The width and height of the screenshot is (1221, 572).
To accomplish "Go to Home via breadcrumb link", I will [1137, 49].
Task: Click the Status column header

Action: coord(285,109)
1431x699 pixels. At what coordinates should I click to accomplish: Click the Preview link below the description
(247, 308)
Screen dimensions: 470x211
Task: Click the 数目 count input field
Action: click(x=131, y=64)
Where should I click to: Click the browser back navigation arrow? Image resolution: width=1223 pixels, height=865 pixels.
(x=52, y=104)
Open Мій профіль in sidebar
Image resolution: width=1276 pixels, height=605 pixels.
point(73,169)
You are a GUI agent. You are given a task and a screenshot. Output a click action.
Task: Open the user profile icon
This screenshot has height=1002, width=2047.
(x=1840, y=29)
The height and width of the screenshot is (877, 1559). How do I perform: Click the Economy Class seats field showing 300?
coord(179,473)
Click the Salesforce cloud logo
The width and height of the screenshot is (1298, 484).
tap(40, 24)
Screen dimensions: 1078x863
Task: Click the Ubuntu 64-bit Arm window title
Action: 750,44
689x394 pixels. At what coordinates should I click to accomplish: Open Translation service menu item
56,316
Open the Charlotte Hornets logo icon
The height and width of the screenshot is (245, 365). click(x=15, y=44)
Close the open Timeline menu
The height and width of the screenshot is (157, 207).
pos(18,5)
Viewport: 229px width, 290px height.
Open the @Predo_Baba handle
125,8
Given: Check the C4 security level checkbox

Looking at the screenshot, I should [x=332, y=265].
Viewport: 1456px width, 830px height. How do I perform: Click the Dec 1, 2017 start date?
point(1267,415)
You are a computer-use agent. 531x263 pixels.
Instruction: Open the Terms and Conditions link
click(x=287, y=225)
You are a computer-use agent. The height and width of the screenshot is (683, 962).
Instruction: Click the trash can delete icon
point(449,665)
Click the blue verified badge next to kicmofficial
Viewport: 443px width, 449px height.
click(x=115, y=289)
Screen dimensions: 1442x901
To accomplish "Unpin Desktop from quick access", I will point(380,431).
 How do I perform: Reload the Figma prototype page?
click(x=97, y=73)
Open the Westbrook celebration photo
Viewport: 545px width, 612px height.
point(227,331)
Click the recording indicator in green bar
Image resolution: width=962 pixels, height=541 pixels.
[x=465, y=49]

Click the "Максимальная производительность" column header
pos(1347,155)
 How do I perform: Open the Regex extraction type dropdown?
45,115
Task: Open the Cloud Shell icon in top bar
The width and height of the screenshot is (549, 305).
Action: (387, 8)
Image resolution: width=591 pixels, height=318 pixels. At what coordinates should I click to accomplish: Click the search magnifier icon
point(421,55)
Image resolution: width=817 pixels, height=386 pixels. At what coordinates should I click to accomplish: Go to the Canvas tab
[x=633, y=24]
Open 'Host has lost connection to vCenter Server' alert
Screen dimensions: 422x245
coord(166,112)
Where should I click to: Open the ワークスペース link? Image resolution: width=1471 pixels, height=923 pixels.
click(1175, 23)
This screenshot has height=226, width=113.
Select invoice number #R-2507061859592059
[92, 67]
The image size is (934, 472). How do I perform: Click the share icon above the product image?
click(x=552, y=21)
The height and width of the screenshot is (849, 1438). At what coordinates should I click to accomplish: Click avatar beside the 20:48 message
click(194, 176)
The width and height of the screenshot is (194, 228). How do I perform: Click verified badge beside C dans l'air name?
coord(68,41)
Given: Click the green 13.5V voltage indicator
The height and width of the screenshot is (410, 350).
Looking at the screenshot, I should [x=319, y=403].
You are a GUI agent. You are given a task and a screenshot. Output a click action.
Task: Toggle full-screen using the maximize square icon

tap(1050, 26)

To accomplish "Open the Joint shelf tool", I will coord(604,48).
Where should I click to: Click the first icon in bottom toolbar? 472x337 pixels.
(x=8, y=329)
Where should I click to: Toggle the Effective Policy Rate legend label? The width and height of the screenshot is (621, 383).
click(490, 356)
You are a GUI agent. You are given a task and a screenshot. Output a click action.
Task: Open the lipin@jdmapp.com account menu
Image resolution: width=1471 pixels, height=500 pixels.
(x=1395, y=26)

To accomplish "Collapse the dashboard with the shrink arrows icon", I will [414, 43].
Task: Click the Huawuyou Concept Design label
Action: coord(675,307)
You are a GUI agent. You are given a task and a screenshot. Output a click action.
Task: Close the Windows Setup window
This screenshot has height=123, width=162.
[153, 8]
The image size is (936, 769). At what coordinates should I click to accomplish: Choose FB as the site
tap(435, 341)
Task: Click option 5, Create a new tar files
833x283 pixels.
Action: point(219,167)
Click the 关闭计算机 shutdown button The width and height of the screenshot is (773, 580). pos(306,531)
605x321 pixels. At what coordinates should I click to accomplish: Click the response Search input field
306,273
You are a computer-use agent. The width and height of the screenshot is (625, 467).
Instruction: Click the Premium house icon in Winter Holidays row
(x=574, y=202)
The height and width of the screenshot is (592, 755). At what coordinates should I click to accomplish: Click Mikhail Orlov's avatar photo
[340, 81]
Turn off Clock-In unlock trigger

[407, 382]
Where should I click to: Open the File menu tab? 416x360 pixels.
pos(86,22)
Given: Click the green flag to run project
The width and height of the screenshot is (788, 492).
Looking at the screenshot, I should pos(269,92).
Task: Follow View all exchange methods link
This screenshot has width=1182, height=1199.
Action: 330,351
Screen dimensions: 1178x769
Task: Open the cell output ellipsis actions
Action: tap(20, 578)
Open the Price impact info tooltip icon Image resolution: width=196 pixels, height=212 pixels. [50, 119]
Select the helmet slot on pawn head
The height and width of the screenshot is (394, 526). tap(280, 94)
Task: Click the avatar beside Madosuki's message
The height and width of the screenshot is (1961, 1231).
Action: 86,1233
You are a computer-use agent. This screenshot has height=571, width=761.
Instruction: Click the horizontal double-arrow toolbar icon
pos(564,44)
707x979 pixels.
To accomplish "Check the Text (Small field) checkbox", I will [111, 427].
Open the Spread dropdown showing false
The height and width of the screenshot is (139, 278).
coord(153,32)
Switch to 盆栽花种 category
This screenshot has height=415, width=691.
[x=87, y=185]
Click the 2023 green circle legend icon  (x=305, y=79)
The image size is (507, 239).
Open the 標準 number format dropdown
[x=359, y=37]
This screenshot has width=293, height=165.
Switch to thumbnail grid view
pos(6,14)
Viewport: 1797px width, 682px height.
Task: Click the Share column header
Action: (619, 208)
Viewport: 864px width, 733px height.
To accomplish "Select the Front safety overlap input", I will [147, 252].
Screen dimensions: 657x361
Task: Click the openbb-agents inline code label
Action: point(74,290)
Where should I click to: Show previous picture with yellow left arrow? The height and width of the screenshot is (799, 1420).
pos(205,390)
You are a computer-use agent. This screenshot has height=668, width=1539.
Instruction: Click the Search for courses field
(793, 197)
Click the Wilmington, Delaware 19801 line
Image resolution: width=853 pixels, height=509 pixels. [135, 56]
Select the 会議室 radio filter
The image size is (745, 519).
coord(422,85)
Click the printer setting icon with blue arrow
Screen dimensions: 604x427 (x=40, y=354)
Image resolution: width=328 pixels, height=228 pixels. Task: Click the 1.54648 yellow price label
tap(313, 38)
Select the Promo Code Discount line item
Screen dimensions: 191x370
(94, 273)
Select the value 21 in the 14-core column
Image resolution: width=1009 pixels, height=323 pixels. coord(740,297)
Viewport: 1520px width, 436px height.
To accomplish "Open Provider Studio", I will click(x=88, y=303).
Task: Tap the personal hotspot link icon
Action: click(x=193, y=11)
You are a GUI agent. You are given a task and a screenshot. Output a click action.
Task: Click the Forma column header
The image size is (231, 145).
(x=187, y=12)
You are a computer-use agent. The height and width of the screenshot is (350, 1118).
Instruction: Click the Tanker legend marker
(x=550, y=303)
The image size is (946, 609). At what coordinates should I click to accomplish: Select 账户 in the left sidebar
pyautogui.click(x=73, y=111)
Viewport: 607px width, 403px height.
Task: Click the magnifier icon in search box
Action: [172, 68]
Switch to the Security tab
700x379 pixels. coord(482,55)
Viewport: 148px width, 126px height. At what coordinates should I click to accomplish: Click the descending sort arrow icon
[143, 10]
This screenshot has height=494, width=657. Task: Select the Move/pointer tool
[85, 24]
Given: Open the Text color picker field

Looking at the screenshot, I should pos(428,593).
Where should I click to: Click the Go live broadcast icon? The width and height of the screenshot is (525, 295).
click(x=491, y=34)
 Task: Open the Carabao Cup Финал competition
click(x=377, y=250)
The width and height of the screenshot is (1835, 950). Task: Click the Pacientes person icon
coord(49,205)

*****

• [GIVEN PROBLEM]: Please rewrite the rows starting at the line that contains "Click the Wilmington, Delaware 19801 line" and ending at the line that contains "Image resolution: width=1009", changing "yellow" to "orange" and keeping all else the same.

• [EXERCISE ANSWER]:
Click the Wilmington, Delaware 19801 line
Image resolution: width=853 pixels, height=509 pixels. [135, 56]
Select the 会議室 radio filter
The image size is (745, 519).
coord(422,85)
Click the printer setting icon with blue arrow
Screen dimensions: 604x427 (x=40, y=354)
Image resolution: width=328 pixels, height=228 pixels. Task: Click the 1.54648 orange price label
tap(313, 38)
Select the Promo Code Discount line item
Screen dimensions: 191x370
(94, 273)
Select the value 21 in the 14-core column
Image resolution: width=1009 pixels, height=323 pixels. coord(740,297)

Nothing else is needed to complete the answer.